The grant also provides for some community projects including a Dance Away Diabetes class, purchasing reservation raised buffalo meat for participants in the program, track meets, a conference on healthy eating and a pow wow.
“I think it is great that the tribes, IHS and the urban Indian health programs were able to step up to the plate and take this funding and create really innovative programs that have made a huge difference in their communities,” said Gordon Quam, RN, IHS consultant and project officer for the 66 grant funded demonstration projects. “I think it is a great example of the potential we have to improve Indian health if we have adequate resources and we have enough information and technical assistance to support programs.”
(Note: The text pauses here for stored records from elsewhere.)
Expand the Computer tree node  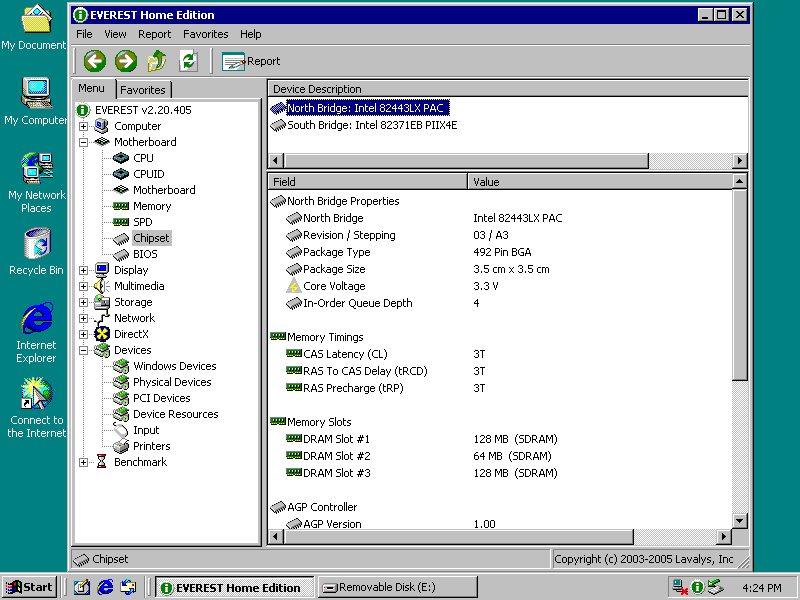coord(84,126)
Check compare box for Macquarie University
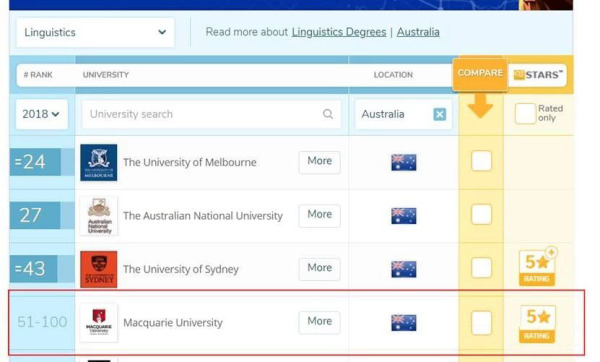This screenshot has height=362, width=600. (481, 323)
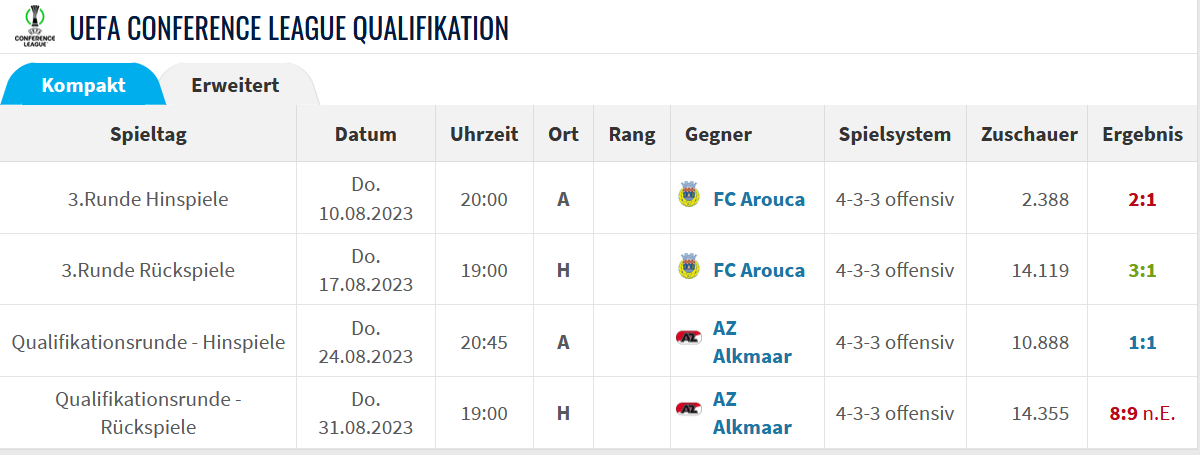Open the 1:1 match report

[1142, 342]
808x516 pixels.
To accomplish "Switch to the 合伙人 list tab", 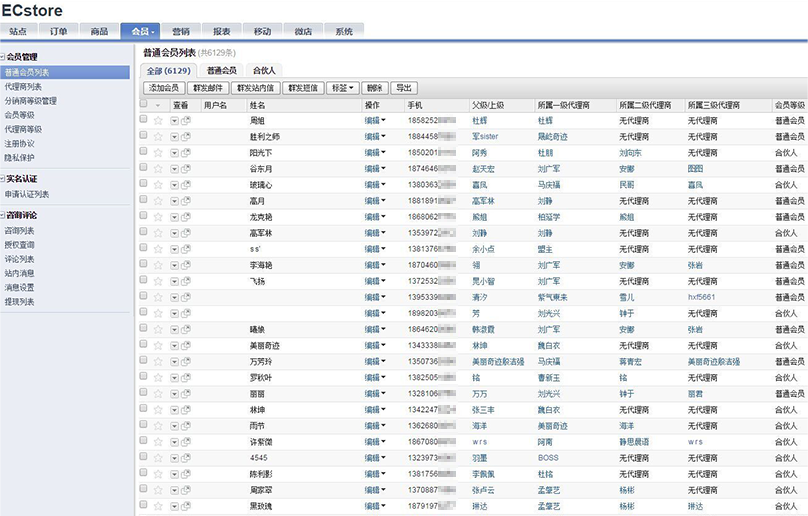I will click(x=265, y=71).
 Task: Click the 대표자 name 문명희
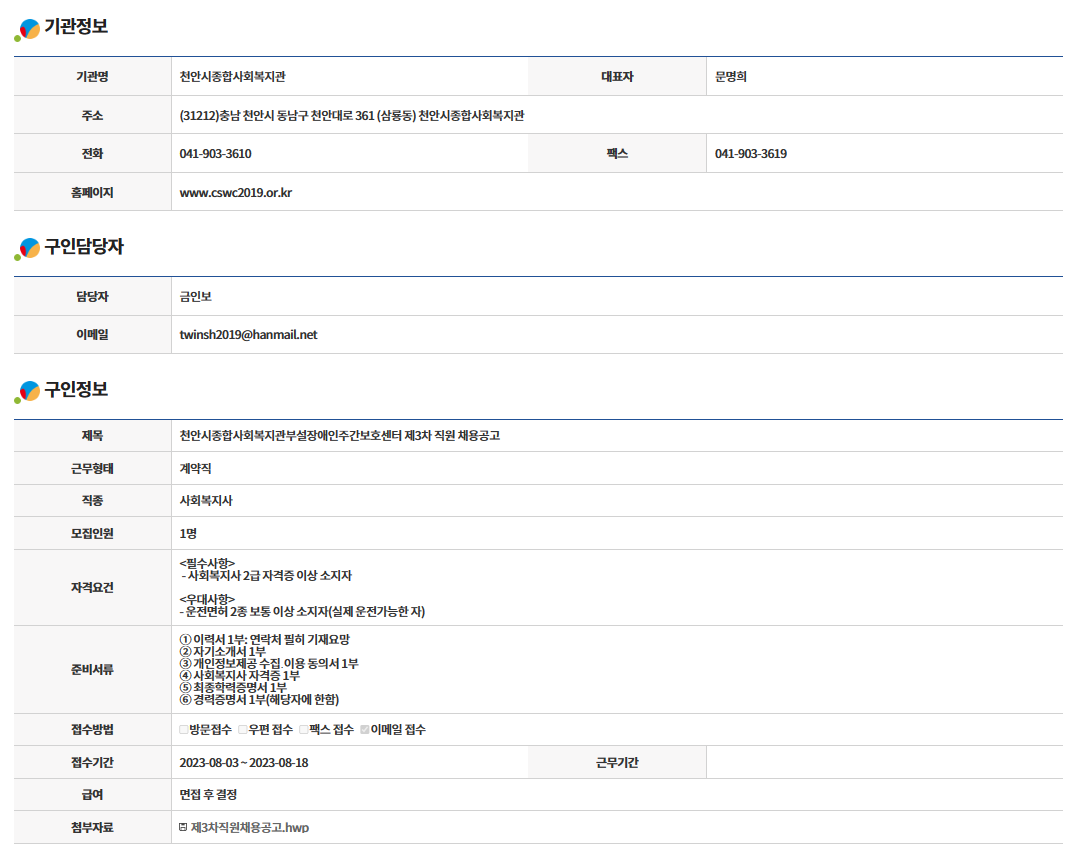[x=731, y=77]
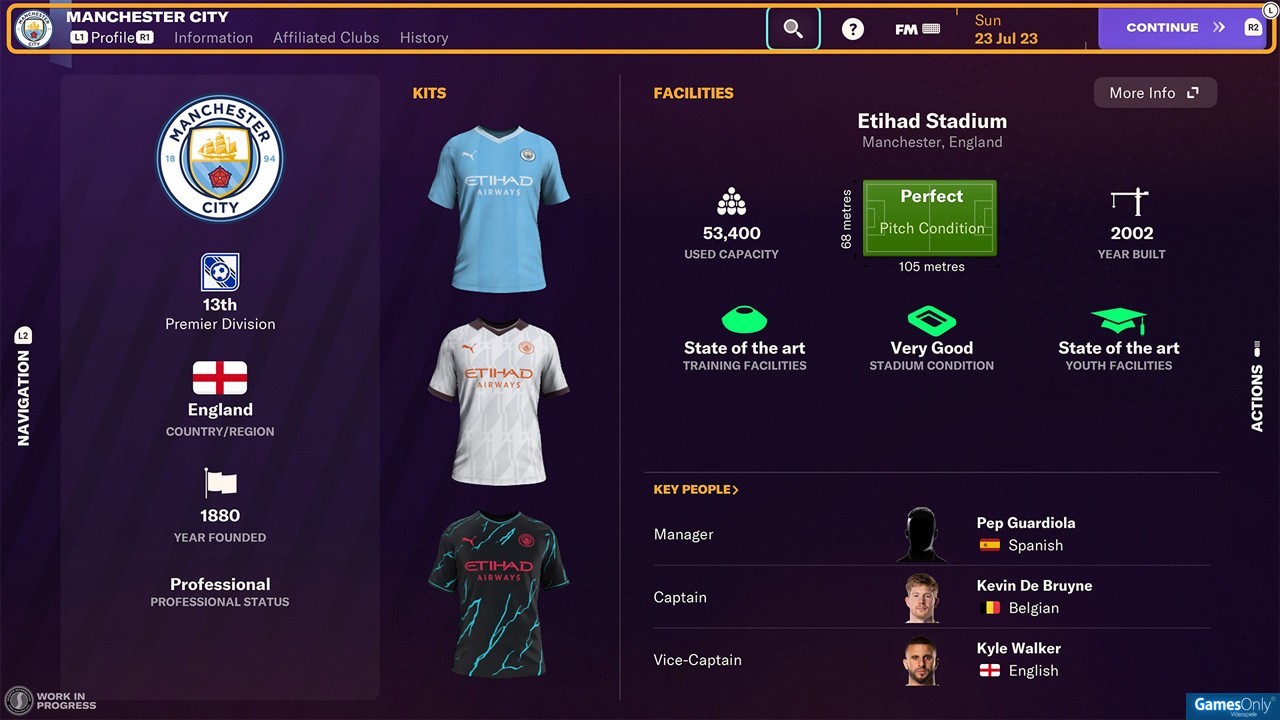Open the Affiliated Clubs tab

pos(326,37)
The IHS Division of Diabetes Treatment and Prevention will be sharing successful outcomes from the final year of the demonstration projects with other American Indian health programs to help tribes start new prevention and risk reduction activities.
Hopefully the successes of the demonstration projects will encourage other tribes to research, fund and implement innovative treatment and prevention programs into real world settings in their own communities.